An Ohio sheriff is hellbent on stuffing as many drug addicts into his jail as possible—a completely different plan than what state officials have been working toward for months.
Earlier this week, Wood County Sheriff Mark Wasylyshyn told the Associated Press that he was in desperate need of additional jail space in order to compensate for the overcrowding issue caused by an influx of drug addicts. The sheriff said the jail has been forced to create makeshift medical facilities out of its booking department and other areas of the facility, including cells, to make room for the overabundance of prisoners going through opioid withdrawal.
Sheriff Wasylyshyn says rather than push the city for a decriminalization ordinance, or perhaps instead of implementing internal policies similar to what is being done in some parts of Massachusetts, he wants Wood County commissioners to expand the jail so that his department can continue locking up drug offenders.

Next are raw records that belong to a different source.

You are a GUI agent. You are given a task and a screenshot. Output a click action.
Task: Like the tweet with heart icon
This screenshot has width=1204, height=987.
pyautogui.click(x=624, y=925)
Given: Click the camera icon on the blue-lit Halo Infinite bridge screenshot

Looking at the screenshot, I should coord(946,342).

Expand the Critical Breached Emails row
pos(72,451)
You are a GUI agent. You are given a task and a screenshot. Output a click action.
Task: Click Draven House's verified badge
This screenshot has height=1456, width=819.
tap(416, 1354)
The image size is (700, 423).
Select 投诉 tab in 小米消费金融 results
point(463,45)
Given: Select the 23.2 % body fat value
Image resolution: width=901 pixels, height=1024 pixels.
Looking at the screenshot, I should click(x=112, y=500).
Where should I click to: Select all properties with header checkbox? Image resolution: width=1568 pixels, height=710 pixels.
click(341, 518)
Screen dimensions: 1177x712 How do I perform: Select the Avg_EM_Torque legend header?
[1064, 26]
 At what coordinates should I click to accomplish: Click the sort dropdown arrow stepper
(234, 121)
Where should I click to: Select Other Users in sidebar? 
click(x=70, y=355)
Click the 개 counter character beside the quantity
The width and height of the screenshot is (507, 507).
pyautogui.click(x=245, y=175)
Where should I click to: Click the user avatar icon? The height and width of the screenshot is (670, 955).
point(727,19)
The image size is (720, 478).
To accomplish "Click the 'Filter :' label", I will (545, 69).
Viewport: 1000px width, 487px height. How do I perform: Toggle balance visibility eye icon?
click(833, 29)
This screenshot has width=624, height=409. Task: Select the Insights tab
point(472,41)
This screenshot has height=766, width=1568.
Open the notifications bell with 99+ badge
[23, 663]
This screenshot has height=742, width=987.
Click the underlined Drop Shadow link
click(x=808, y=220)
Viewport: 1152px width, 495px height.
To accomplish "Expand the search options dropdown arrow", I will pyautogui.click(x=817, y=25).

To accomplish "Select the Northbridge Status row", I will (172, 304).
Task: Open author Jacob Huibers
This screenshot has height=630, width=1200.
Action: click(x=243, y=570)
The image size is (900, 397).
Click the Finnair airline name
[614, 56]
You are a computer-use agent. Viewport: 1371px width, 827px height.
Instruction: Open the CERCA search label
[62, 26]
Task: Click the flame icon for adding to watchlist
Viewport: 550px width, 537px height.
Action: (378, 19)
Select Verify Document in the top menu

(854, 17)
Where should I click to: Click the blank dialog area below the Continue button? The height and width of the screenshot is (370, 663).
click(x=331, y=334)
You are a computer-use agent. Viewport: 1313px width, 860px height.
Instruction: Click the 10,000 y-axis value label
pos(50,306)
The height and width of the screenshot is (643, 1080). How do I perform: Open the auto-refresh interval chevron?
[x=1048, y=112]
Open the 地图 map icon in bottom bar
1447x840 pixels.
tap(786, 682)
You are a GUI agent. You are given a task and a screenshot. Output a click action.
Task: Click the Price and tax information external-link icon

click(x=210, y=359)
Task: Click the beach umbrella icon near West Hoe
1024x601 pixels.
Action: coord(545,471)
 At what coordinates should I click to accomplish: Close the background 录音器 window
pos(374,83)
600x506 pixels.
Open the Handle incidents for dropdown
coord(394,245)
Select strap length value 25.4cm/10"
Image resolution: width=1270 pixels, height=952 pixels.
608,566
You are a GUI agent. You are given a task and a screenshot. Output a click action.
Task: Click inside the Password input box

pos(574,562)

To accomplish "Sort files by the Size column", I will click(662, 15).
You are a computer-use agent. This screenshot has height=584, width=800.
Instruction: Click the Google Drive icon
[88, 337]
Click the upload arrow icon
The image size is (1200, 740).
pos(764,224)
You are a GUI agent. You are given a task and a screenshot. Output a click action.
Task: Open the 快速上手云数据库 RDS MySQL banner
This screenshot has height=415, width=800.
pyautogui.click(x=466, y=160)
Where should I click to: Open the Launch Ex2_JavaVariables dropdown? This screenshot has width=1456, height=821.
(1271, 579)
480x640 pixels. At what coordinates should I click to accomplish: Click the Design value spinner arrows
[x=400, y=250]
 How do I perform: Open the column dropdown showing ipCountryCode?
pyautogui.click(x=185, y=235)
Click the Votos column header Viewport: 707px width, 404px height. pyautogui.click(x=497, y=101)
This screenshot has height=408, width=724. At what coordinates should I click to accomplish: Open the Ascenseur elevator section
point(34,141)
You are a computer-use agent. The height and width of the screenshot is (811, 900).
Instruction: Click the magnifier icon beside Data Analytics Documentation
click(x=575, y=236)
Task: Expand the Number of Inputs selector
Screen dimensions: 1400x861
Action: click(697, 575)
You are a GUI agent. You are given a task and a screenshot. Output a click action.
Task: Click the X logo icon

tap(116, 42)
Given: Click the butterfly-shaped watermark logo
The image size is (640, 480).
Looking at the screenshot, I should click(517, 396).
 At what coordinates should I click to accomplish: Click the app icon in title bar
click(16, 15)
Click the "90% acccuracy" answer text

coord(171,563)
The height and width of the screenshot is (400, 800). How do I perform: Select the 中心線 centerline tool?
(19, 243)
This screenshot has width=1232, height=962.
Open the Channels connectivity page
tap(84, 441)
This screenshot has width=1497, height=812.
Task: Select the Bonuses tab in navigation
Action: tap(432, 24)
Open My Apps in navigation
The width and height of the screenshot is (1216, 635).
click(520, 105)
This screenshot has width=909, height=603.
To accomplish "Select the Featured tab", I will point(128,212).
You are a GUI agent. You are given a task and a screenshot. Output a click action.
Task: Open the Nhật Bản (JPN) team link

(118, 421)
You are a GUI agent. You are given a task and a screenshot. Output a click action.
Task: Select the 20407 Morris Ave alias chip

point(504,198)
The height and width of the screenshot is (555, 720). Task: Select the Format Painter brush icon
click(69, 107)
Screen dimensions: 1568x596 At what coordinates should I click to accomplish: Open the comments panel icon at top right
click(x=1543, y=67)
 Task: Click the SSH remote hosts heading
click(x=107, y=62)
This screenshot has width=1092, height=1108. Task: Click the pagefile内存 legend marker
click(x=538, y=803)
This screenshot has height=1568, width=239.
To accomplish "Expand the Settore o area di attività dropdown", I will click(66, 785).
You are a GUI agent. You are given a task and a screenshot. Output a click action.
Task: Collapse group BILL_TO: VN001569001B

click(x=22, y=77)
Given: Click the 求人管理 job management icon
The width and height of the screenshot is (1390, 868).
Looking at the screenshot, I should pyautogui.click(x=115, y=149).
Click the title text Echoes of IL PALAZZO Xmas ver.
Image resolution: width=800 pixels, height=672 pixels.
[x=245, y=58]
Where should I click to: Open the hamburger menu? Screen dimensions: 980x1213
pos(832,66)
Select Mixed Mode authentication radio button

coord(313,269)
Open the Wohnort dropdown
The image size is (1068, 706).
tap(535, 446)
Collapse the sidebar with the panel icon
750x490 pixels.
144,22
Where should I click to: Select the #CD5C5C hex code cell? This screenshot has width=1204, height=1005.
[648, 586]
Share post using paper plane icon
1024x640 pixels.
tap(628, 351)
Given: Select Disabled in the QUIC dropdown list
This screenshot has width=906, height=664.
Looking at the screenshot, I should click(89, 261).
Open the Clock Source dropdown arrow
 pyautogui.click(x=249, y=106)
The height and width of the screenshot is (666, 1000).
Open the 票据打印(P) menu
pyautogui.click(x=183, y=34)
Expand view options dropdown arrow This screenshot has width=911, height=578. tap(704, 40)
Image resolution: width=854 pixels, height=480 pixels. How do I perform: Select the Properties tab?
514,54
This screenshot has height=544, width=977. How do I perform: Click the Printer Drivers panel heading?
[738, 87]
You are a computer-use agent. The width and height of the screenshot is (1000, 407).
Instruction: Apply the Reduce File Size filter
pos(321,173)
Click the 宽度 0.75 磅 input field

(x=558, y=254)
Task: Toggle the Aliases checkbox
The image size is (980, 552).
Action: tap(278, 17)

But this cop’s draconian concept goes against the grain of the policies that state officials are hoping to implement in an effort to combat the state’s killer opioid epidemic.
In fact, Ohio Attorney General Mike DeWine testified before a US Senate Committee on Homeland Security and Governmental Affairs back in April that while it is necessary to continue cracking the skulls of drug dealers and heroin traffickers, the state needs to establish treatment programs for drug users rather than put them behind bars.
“We cannot arrest our way out of this problem,” DeWine said. “This takes a holistic approach. We have to have education. We have to have prevention. We have to have treatment.”
According to the Ohio Department of Health, opioid overdose claimed the lives of 3,050 people in 2015, most of which were due to fentanyl being mixed in with heroin.
Ohio is home to around 200,000 people addicted to opioids, with thousands of newborn babies being born over the past year with problems caused by mothers who used prescription painkillers during pregnancy.
As long as law enforcement is forced to deal with drug addiction rather than creating a separate agency responsible for handling addiction and mental health issues, the opioid problem is destined to spiral out of control even further, giving way to more addicts dying in jail from complications related to detox and prison overcrowding.
Let’s face it — Police officers are not equipped with the proper training and expertise to control a scourge on the health and well-being of more than 2 million people across the United States.